Traduction par Henriette Loreau.
Hachette (p. 275-278).


CHAPITRE XLVII

Excelsior !


Ce fut encore la faim qui me tira de ma torpeur ; l’estomac réclamait sa nourriture quotidienne, il fallait lui obéir. J’aurais pu manger sans bouger de place, ayant mon biscuit avec moi ; mais la soif m’obligeait à retourner dans ma cabine. C’était là que se trouvait ma cave, s’il importait peu que je fusse ailleurs, soit pour manger, soit pour dormir, j’étais contraint pour boire d’aller retrouver mon tonneau.

Ce n’était pas une chose facile que de rentrer dans ma case ; il fallait déranger cette masse d’étoffe qui s’élevait comme un mur entre elle et moi. Je devais le faire avec soin pour ménager la place ; autrement je refoulais cette masse de laine dans la cabine, et je ne pouvais pas pénétrer jusqu’au fond.

Il me fallut beaucoup de temps pour gagner la futaille. Enfin j’y arrivai ; et lorsque ma soif fut apaisée, ma tête s’inclina, puis je m’endormis, soutenu par le monceau d’étoffe qui se trouvait derrière moi.

J’avais eu soin de fermer la porte aux rats ; et cette fois rien ne troubla mon sommeil.

Le matin, c’est-à-dire quand je m’éveillai ; cela pouvait être le soir aussi bien que le milieu du jour, car je n’avais pas remonté ma montre ; mes habitudes étaient détruites, et je ne savais plus rien des heures. Enfin, à mon réveil, je mangeai quelques miettes et bus énormément ; j’étais désaltéré, mais l’estomac criait famine ; j’aurais avalé sans peine ce qui me restait de biscuit, et j’eus besoin d’un courage extrême pour m’arrêter au début ; il fallut me dire que ce serait mon dernier repas ; sans la crainte de la mort je n’aurais pas eu la force de supporter cette abstinence.
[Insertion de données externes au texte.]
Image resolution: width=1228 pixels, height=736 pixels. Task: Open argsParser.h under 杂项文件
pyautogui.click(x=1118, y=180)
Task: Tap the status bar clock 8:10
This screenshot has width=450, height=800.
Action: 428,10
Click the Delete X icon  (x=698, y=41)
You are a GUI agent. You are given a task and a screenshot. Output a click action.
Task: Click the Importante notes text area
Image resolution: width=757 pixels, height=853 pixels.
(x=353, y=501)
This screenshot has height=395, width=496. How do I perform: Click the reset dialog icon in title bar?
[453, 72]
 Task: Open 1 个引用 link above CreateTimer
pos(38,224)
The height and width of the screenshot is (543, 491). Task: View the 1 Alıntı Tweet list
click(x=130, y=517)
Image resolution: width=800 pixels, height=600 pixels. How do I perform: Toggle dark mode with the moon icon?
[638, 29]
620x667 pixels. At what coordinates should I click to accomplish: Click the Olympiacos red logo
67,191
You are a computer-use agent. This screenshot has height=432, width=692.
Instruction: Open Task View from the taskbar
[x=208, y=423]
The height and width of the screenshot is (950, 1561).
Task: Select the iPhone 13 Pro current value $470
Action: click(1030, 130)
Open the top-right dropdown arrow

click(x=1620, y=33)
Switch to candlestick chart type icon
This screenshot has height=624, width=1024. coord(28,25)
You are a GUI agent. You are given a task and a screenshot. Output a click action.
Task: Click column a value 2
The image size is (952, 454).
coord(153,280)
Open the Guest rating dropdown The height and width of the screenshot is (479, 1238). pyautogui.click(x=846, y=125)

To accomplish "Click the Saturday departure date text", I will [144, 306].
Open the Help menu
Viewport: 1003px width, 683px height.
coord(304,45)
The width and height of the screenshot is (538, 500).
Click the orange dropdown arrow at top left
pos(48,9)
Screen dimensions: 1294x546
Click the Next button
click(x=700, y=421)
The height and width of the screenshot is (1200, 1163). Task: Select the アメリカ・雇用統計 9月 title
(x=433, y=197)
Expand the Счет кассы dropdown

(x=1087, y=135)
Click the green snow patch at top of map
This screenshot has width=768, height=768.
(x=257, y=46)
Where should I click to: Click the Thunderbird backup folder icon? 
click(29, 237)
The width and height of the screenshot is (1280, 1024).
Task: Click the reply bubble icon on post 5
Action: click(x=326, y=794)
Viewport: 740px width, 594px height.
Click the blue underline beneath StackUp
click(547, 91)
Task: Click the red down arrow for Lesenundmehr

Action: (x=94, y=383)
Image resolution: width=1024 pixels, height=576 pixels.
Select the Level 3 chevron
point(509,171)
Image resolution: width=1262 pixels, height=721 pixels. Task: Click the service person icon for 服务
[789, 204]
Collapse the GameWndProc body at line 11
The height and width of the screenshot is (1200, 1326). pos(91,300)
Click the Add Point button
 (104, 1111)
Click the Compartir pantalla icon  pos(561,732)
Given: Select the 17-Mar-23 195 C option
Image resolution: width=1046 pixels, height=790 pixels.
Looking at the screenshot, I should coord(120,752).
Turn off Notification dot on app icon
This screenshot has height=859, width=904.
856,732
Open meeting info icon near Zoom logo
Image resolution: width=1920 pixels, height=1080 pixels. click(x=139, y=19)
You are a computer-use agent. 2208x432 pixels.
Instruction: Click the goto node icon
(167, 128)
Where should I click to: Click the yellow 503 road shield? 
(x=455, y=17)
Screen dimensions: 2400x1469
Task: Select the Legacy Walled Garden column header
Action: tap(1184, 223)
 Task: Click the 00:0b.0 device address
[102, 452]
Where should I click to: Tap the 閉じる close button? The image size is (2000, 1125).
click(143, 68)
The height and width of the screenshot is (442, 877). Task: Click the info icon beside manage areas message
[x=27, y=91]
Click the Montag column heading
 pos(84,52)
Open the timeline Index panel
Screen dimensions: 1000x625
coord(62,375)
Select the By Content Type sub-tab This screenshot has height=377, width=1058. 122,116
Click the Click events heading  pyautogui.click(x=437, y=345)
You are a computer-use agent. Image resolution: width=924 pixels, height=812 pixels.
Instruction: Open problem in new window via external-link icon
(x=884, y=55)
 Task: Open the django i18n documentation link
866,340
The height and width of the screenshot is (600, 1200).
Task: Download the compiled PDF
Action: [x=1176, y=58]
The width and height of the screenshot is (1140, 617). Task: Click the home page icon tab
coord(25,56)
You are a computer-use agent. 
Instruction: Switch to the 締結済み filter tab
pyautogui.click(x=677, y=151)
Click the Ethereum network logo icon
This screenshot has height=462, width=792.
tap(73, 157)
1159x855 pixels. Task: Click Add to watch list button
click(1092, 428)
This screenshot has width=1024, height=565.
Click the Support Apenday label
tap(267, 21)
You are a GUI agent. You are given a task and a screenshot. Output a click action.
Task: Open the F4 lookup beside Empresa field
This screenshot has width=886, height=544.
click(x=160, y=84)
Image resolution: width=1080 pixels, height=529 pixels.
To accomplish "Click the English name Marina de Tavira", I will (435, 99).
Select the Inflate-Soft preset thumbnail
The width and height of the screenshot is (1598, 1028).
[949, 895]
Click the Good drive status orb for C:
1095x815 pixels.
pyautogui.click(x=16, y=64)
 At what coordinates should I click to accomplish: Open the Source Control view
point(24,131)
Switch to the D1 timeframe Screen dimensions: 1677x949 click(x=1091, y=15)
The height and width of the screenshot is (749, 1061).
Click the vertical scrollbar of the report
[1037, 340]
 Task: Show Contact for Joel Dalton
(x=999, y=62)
Après avoir fait ce très-maigre déjeuner, l’estomac rempli d’eau, et le découragement au cœur, je retournai dans ma caisse avec l’intention de faire de nouvelles recherches. Ma faiblesse était grande, les côtes me perçaient la peau, et c’est tout ce que je pus faire que de remuer les pièces de drap pour me frayer un passage.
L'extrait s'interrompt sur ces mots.